WHAT YOU SHOULD DO: Everything from the line that contains "Task: Open the KR8-27 location link" to the final line of the data, both ends included, must be set down exactly, apart from the pictures.

+===+

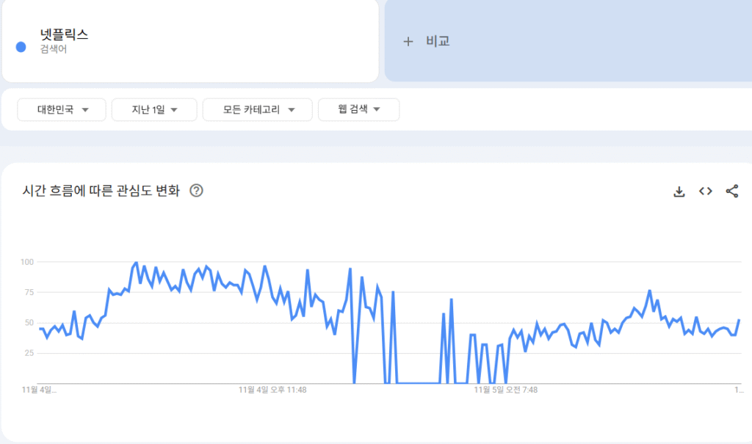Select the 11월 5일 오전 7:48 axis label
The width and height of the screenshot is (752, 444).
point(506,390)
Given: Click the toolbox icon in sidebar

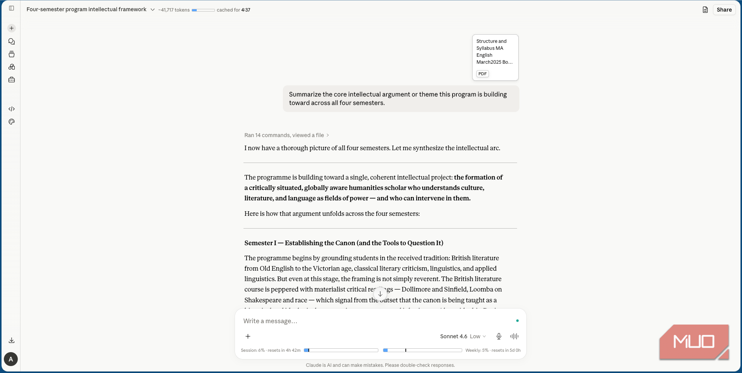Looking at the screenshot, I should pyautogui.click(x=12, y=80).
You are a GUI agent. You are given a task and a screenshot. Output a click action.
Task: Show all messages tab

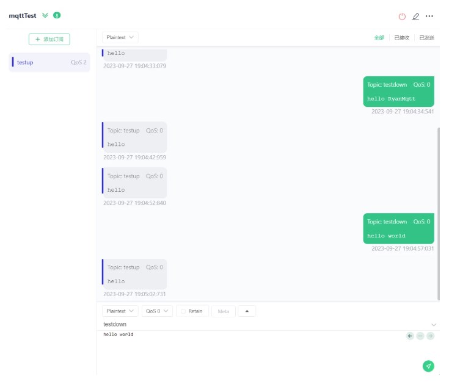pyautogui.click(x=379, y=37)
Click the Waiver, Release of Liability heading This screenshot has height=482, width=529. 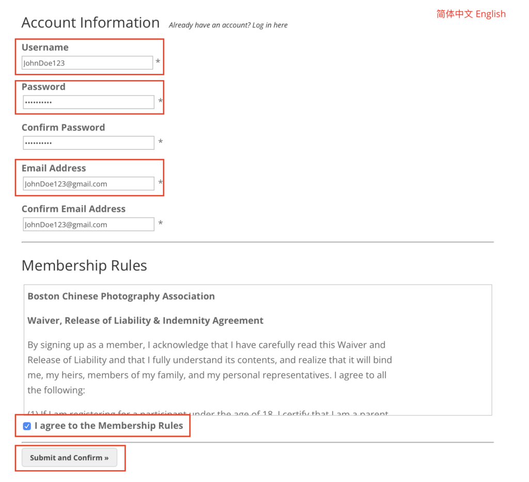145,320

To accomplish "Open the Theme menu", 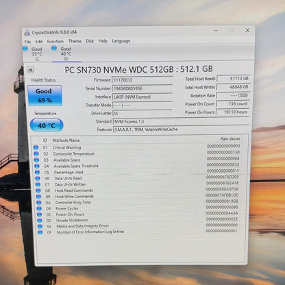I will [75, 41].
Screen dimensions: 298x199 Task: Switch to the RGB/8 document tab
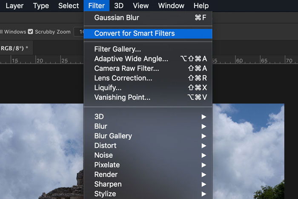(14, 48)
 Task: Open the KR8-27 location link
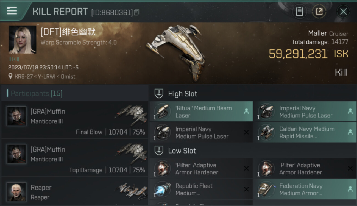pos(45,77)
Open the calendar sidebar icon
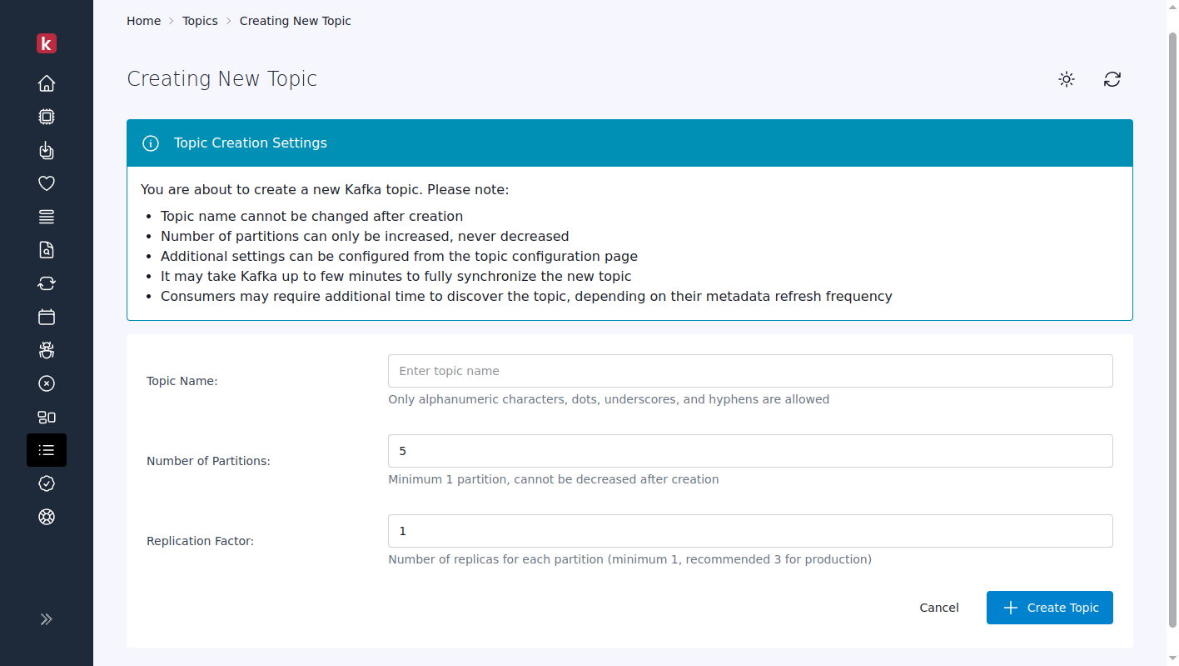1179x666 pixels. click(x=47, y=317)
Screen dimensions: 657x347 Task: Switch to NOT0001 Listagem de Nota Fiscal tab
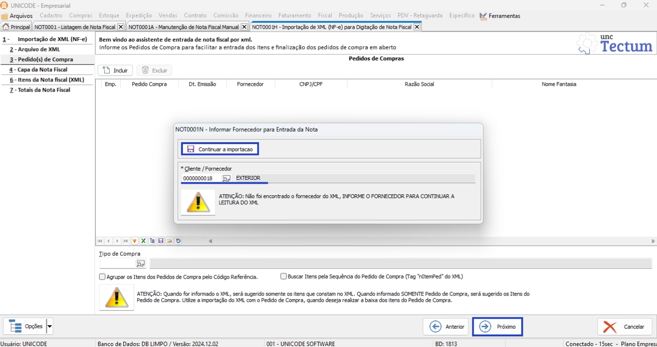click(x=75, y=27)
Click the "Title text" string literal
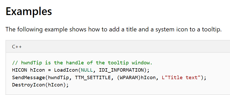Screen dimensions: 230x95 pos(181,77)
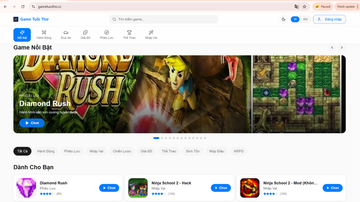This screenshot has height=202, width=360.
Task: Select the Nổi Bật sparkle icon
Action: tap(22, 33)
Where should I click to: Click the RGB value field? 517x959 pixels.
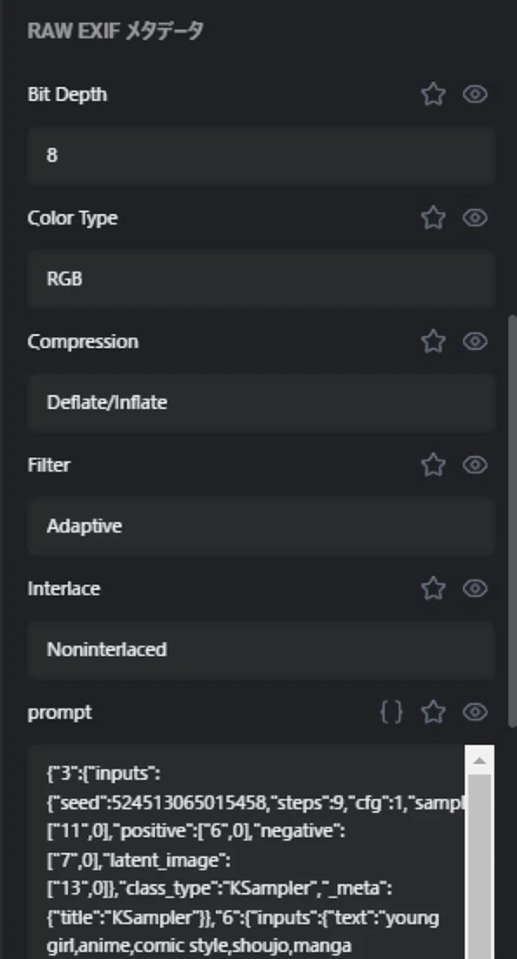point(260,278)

+===+

RESPONSE AREA:
 Task: Open the KR8-27 location link
pos(45,77)
Open the calendar sidebar icon
1179x666 pixels. click(x=47, y=317)
Screen dimensions: 657x347 Task: Switch to NOT0001 Listagem de Nota Fiscal tab
click(x=75, y=27)
Click the "Title text" string literal
Screen dimensions: 230x95 pos(181,77)
This screenshot has height=202, width=360.
Task: Select the Nổi Bật sparkle icon
Action: tap(22, 33)
Where should I click to: Click the RGB value field? 517x959 pixels.
point(260,278)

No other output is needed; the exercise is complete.